I like to stick to this eating pattern Monday through Friday, but I must confess: since I’ve always had a mild addiction to pancakes, waffles, and bagels, I like to allow myself to indulge in breakfast on the weekends…
And what I’ve found over the years is that my productivity has been bolstered, the severity and frequency of illness have been lowered, and I’ve realized how overfed we are. Furthermore, there are a plethora of restorative health benefits from fasting.
It’s actually mind-boggling that in this day and age we’re harmed more by abundance than we are scarcity.
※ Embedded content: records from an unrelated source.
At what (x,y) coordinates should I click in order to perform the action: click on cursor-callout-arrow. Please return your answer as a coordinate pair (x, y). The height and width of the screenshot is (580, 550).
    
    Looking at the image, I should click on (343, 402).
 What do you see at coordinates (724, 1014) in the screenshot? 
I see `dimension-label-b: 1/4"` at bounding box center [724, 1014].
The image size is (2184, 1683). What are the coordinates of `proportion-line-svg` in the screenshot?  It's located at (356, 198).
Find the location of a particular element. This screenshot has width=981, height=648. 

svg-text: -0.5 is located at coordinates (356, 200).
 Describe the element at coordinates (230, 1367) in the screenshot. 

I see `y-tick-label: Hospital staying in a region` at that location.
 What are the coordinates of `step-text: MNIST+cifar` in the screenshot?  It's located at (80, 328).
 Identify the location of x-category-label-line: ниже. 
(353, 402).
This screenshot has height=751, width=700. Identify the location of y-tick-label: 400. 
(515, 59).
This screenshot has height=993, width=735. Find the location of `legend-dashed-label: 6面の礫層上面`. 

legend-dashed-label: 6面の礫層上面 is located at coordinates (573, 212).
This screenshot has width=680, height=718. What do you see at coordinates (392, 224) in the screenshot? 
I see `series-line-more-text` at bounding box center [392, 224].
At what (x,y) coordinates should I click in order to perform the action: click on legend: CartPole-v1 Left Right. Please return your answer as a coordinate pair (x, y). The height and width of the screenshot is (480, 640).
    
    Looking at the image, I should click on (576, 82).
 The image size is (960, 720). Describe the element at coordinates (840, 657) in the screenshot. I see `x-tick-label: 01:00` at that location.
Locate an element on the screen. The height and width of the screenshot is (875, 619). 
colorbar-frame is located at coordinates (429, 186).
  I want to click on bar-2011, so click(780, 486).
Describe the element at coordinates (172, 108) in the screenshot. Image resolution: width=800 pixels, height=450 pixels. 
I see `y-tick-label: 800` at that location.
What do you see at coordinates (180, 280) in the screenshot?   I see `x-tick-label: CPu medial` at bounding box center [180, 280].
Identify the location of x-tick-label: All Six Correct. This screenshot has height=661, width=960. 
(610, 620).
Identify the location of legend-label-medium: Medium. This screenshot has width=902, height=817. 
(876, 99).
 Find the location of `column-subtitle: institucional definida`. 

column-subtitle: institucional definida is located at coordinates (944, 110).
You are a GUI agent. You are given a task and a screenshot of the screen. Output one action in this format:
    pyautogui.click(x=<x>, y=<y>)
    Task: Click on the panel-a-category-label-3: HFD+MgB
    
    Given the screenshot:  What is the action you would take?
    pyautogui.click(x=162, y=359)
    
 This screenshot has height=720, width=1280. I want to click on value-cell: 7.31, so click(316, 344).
Just imagine travelling back 500 years in time and watching the look on your ancestors faces when you tell them that the future will be plagued by having too much instead of too little.
Basically, I’ve had a few profound realizations like these since incorporating the daily fast. But I’ll go into greater detail about intermittent fasting another time. Today, I’m going to touch on a more hardcore style of fasting that I’ve been experimenting with recently: the 72-hour fast.
Just last week I completed my fifth or sixth multi-day fast — that’s right, abstaining from food for 72 hours or more.
Other than a high dose of H20, the only other nutrient that I allowed myself to consume was pink Himalayan salt (in order to replenish electrolytes).
Are these extended water fasts intimidating? Absolutely. But the long-term health benefits greatly outweigh all of the short-term inconveniences in my opinion.
For example, inflammation starts to decrease in the first day — this is good for arthritis. Additionally, growth hormone secretion is amplified, the gut begins to heal, the brain starts to repair itself, and autophogy (the recycling of old, damaged proteins into new, tissue-binding proteins) sets in. Autophagy is referred to as “anti-aging” sometimes.
During the second day of the fast, stem cell regeneration starts to ramp up. This accelerates the healing of the gut, brain, and autophagy (anti-aging). Interestingly enough, my mind was SHARP on days two and three.
On the third day of the fast, hunger tends to subside with the onset of ketosis — this is pretty much when your body realizes it needs to burn fat instead of food/glucose for energy. And as you may have guessed, the anti-aging properties are amplified even more.
Along with prevention, fasting may also reverse type II diabetes.
What’s more, I find that my sweet-tooth disappears as I become less infatuated by unhealthy foods, mental clarity and focus are shifted into another gear, and I feel like a well-oiled machine in general.
Here are a few best practices to keep in mind before: (1) get enough salt, (2) limit physical activity, (3) start with small, frequent meals — e.g., bone broth, banana, yogurt — when you decide to break out of your fast, and (4) consult a doctor if you have any underlying health complications and do your own research beforehand.
And definitely don’t take medical advise from a random kid on the internet (me).
Moral of the story
I don’t fast in order to lose weight — that’s called an eating disorder. Rather, I do intermittent fasting daily and extended water fasts a few times per year because the practice has stood the test of time and because it’s in line with the following theses that I hold:
- Aging has nothing to do with your numerical age; by the time you’re 30 years old, you could feel like a 40-year-old or a 25-year-old depending on how well you take care of yourself
- What you eat — and what you don’t eat — on a daily basis is far more effective than any new form of modern medicine
It is thus critical to take good care of your health via exercise and diet from a young age. In the age of abundance, skipping a few meals is one of the many tools you can grab from a toolbox that’s worked for thousands of years. In fact, fasting is almost like an “oil change” for your body and it can help you lead a healthy, high energy, and long-lasting life.